This is a story that is steeped in mystery. Heck, even the title Arkham City: The Order of the World seems to hold some secrets. You’re dropped into a world that has been upended, it’s difficult to know if you can trust anyone, and there’s something going on that nobody seems to understand.
The lead character in this story is Dr. Joy, the only remaining psychologist left after A-Day. The story opens with her in a little girl’s bedroom with captions torn from her journal. Underneath the bed isn’t a monster — it’s Ratcatcher. There’s a struggle, but soon they subdue him and we learn Dr. Joy is working with the police to capture any remaining Arkham Asylum inmates yet to be recaptured. In a key moment, Dr. Joy says out loud he couldn’t have eaten the girl, unaware the little girl is listening. From that detail, Watters sets in motion a mystery of sorts as we attempt to understand Dr. Joy’s actions in the story.
There are other mysteries afoot too, like why Joker let her live since he never does anything by mistake, or how Dr. Joy and the Gotham police are finding villains like Mad Hatter and Professor Pyg. There is also the notion of who — or maybe even what — the Ten-Eyed Man is as they are introduced as a major player midway through the story. Something is going on in Gotham, a mystery that feels layered and complex, making this story immediately feel like a soon-to-be classic similar to Batman: Long Halloween.
That vibe is largely due to the art by Dani and color artist Dave Stewart, who give this book a moody, atmospheric, and unique look unlike the hyper-detailed superhero look Gotham is usually rendered under. There’s nothing like this out in comic shops and the visuals lead the way to help convey that.
There are striking moments in the book in part due to Dani’s stripped-down style which can make the Ten-Eyed Man even more disturbing as he’s practically a blotch of orange tights and a scary mask. Similarly, the destruction left behind by a villain of a burned-out body is disturbed with a striking red to convey the burned skin. Colors can be striking with only a silhouette of pipes, for example, cast in a bluish-gray to convey the darkness and disturbing moment.
Don’t expect Batman to show up, as this is not his story. While it’s nice to see a story stand on its own legs without a superhero, there does require some buy-in from the reader that casual superhero fans may not have. The entry point is for readers seeking a story set in the muck of Gotham that aims to explore the types of villains who are lesser known and hold potential to be explored further.

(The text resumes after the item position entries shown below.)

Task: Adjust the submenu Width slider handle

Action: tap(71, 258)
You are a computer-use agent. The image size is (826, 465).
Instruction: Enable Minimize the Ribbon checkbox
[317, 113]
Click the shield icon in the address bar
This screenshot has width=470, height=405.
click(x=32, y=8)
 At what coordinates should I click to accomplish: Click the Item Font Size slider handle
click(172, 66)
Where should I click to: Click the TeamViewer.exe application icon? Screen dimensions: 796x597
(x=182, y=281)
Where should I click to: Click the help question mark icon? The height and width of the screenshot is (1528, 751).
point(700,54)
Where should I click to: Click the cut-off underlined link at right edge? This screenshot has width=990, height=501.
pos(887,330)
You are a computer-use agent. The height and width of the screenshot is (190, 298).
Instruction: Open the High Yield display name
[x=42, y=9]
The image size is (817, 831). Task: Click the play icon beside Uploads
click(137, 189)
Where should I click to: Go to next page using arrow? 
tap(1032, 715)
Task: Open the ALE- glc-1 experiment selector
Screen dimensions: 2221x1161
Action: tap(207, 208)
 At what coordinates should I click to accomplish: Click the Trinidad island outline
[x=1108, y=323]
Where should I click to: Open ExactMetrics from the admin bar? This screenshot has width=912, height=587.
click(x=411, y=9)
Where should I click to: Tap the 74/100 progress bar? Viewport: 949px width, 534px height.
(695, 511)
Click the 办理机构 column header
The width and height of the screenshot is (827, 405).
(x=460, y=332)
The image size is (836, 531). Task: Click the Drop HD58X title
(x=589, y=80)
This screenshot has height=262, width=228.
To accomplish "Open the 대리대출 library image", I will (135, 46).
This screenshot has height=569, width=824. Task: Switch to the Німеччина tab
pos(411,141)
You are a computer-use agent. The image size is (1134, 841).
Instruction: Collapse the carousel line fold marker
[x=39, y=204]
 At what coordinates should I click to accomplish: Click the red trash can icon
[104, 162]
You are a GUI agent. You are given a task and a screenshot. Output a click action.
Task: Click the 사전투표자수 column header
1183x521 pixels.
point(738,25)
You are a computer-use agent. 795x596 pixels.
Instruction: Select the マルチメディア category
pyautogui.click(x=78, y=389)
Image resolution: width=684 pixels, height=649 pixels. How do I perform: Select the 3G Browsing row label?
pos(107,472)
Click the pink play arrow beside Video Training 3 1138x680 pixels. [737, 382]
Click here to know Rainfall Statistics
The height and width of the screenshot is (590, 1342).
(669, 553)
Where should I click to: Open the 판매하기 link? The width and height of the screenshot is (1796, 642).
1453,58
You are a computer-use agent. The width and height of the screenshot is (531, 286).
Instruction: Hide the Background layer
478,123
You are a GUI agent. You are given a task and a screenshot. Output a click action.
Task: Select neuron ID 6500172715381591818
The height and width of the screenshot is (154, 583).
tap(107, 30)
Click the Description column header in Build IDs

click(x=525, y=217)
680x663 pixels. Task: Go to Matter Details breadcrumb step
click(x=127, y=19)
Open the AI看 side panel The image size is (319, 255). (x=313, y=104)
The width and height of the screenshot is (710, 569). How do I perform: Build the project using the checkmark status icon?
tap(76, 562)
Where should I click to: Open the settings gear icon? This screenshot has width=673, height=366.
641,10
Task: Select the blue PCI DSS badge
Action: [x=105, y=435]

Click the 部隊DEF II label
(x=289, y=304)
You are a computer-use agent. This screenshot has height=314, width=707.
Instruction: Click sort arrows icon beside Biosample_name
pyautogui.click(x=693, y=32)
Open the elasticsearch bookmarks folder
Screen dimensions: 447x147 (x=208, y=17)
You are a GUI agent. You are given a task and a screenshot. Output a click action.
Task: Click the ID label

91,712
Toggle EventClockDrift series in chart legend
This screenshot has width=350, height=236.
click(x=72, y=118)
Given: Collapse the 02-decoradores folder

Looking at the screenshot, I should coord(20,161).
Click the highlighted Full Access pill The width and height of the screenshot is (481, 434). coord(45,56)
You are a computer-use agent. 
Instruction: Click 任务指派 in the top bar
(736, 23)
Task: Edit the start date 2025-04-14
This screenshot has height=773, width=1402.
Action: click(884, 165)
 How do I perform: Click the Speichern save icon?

Arkham City: The Order of the World is the kind of story you read around a campfire to give you the chills. There’s an edge to it that only comes around every few years at DC Comics, showcasing the oddities of Gotham in a way that feels ethereal and pure, but its focus is the muck and disturbed nature of the people that come from it. Arkham City is a story that is filled with mystery and unease that Batman: The Long Halloween fans will gobble up with delight.